In Tennessee Farmers Mutual Insurance Co. v. Simmons, No. E2013-01419-COA-R30-CV (Tenn. Ct. App. July 15, 2014), the Tennessee Court of Appeals was called upon to interpret a policy of insurance to determine whether coverage existed for a fatal accident involving a four-wheeler.
In Simmons, Tennessee Farmers Mutual Insurance Company (“Tennessee Farmers”) filed a declaratory judgment action against Judy Pauline Simmons and her daughter, Lori Beth Simmons Casey, regarding an accident that occurred on April 18, 2010. On that date, Ms. Casey was supervising as her daughter was driving Ryan Casey around her mother’s backyard on a four-wheeler. When Ms. Casey went inside the house to get a jacket, Ryan began operating the four-wheeler. Ryan apparently drove the four-wheeler into the road, where it collided with a vehicle driven by Roger Tipton. Ryan was killed in the accident.
Following the accident, Ryan’s father, Charles Casey, filed a lawsuit against Ms. Simmons, Ms. Casey, and Mr. Tipton. At the time of the accident, Ms. Simmons’ property was insured under a policy issued by Tennessee Farmers. After entering a defense on behalf of Ms. Simmons and Ms. Casey, both of whom were considered “insureds” under the subject policy, Tennessee Farmers filed a declaratory judgment action, seeking a declaration as to the rights and legal relationships of the parties pursuant to the policy and, more specifically, whether the accident and the lawsuit were covered by the policy. Charles Casey was allowed to intervene in the declaratory judgment action.

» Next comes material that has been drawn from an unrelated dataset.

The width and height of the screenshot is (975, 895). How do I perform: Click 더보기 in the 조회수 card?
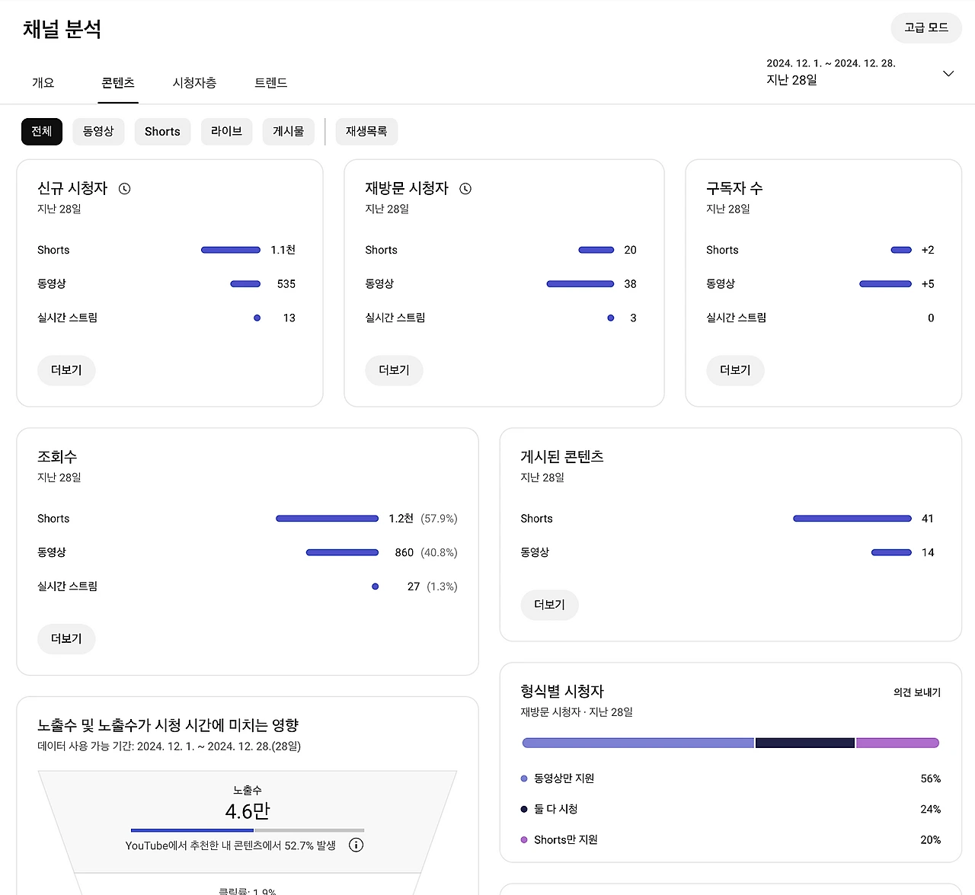tap(66, 639)
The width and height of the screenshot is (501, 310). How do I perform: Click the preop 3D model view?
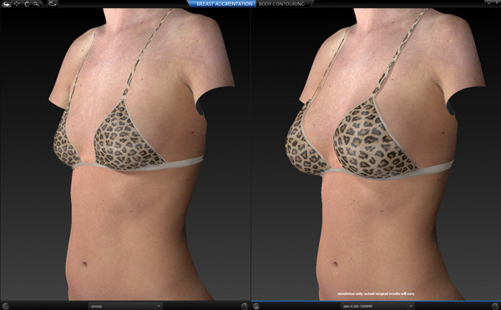coord(125,154)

Following a hearing, the trial court entered a declaratory judgment, declaring that the policy provided no coverage with respect to the subject accident or the subsequent lawsuit. Charles Casey appealed the trial court’s ruling, asserting that the trial court erred in granting a declaratory judgment in favor of Tennessee Farmers. Specifically, Mr. Casey argued that when the accident occurred the four-wheeler was partly in the road and partly on the insured premises and that the policy was ambiguous because the definition of “land motorized vehicle” did not address that factual scenario.
As relevant to the issue on appeal, the subject policy of insurance expressly provided that coverage was excluded for bodily injury arising out of ownership, maintenance, operation, use, loading, or unloading of any “land motorized vehicle.” The policy defined a “land motorized vehicle,” in pertinent part, as “a motorized transportation device designed solely or in part for recreational activities while off the insured premises, including golf carts, snowmobiles, dune buggies, and all-terrain or utility vehicles…” or, alternatively, as “a motorcycle, motorized bicycle, tricycle, three-wheeler, four-wheeler, or similar type of equipment owned by an insured while off the insured premises…” (Emphasis added).

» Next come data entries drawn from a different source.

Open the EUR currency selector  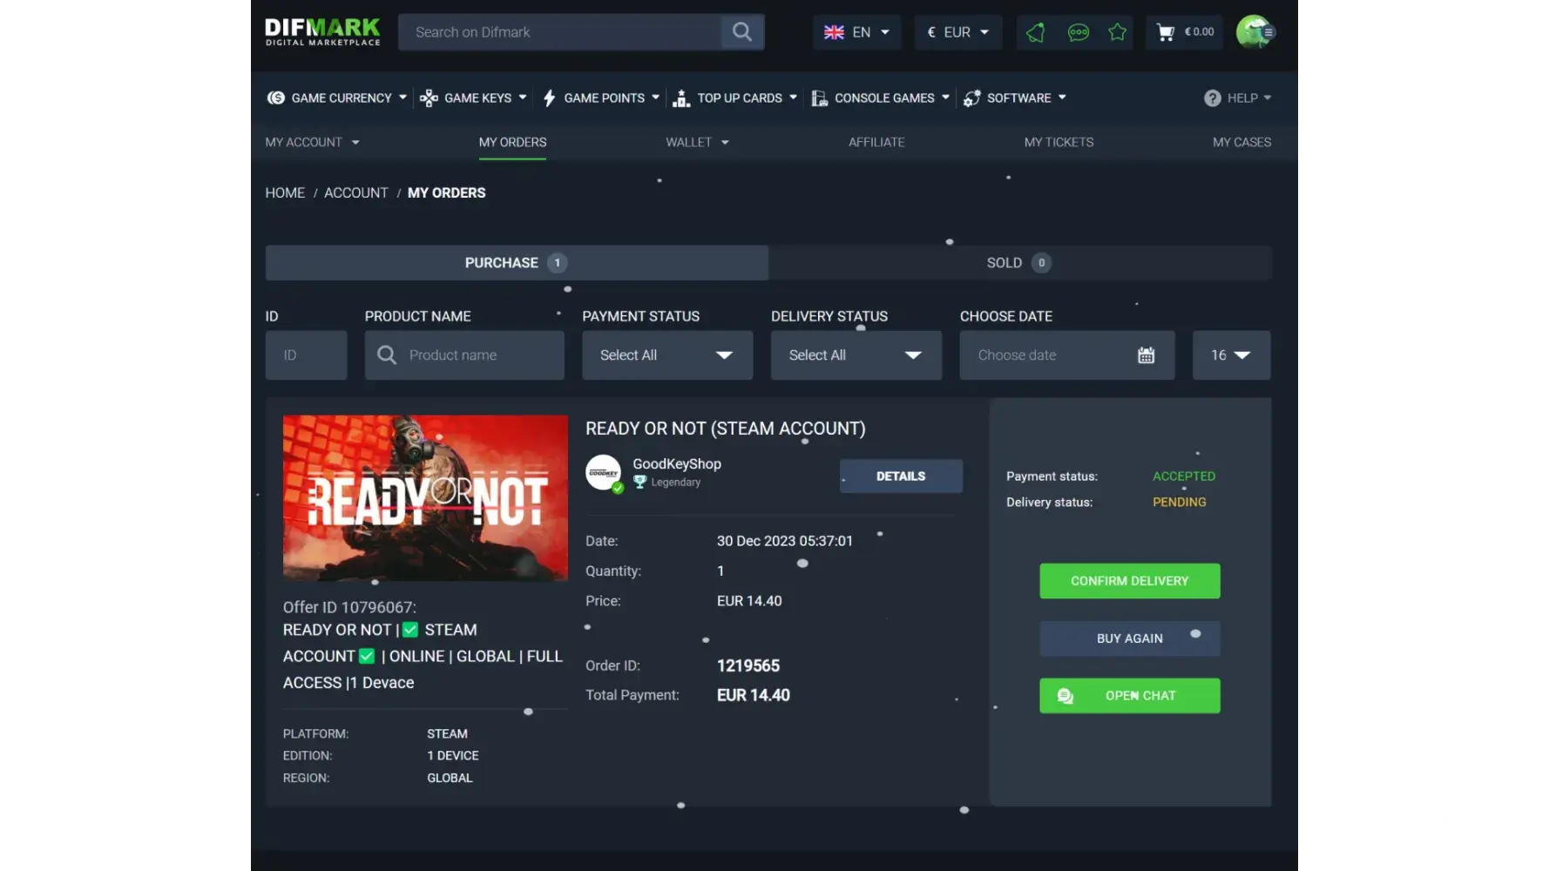coord(957,32)
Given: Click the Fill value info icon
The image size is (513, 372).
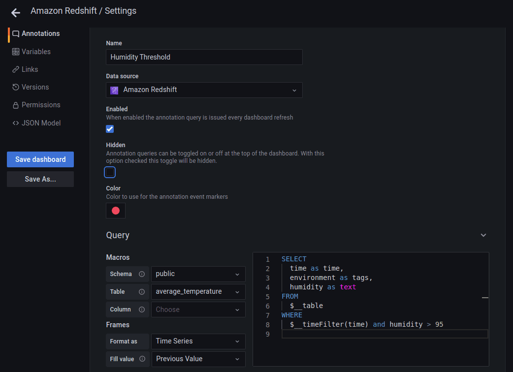Looking at the screenshot, I should click(142, 359).

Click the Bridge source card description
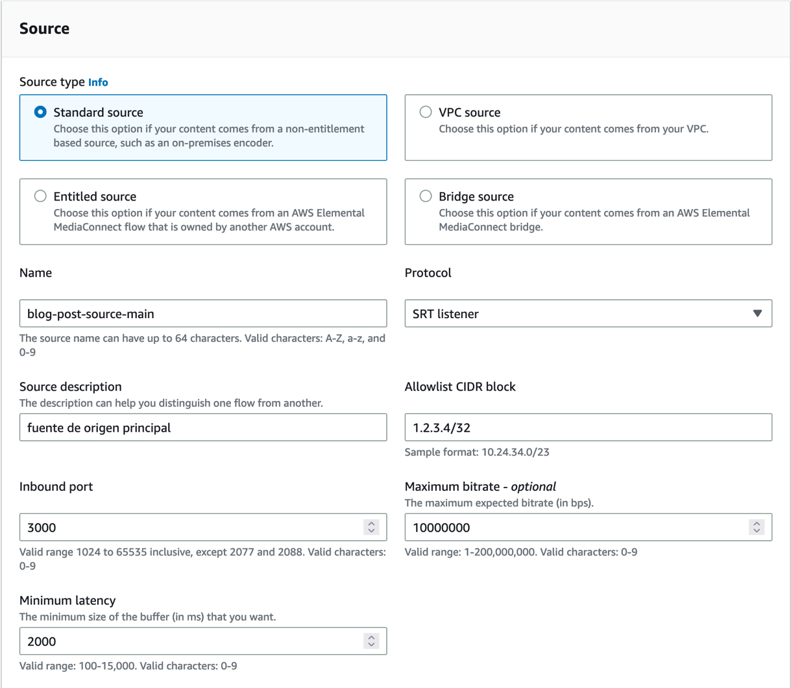(x=594, y=220)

On appeal, the Tennessee Court of Appeals concluded that the trial court properly interpreted the policy language as requiring the four-wheeler to be off the insured premises in order to be considered a “land motorized vehicle.” In so holding, the Court of Appeals held that the policy’s definition of “land motorized vehicle” clearly required that the vehicle be “off the insured premises,” thereby supporting the interpretation that the vehicle must be completely off the insured premises at the time of the accident in order to be considered a “land motorized vehicle.”

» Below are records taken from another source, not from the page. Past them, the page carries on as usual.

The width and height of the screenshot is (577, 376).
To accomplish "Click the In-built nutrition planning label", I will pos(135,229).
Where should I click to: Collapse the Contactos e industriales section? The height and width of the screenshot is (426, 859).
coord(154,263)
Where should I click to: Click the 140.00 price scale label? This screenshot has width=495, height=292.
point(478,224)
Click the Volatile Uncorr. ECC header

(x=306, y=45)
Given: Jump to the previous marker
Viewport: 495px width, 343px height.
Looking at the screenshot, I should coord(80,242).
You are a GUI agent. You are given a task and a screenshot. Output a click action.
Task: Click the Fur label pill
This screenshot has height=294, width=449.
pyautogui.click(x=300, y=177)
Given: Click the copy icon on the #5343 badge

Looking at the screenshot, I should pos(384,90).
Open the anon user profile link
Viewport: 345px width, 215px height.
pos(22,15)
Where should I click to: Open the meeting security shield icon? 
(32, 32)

Finding that there was no proof in the record that the four-wheeler was partially in the road and partially on the insured property when the accident occurred but rather that the four-wheeler was in the road when the accident occurred, the Court of Appeals concluded that the four-wheeler fit within the definition of a “land motorized vehicle” pursuant to the clear policy language. Because the policy excluded from coverage accidents occurring during the use of a “land motorized vehicle,” the Court of Appeals concluded that the trial court properly interpreted the policy language and did not err in determining that no insurance coverage existed.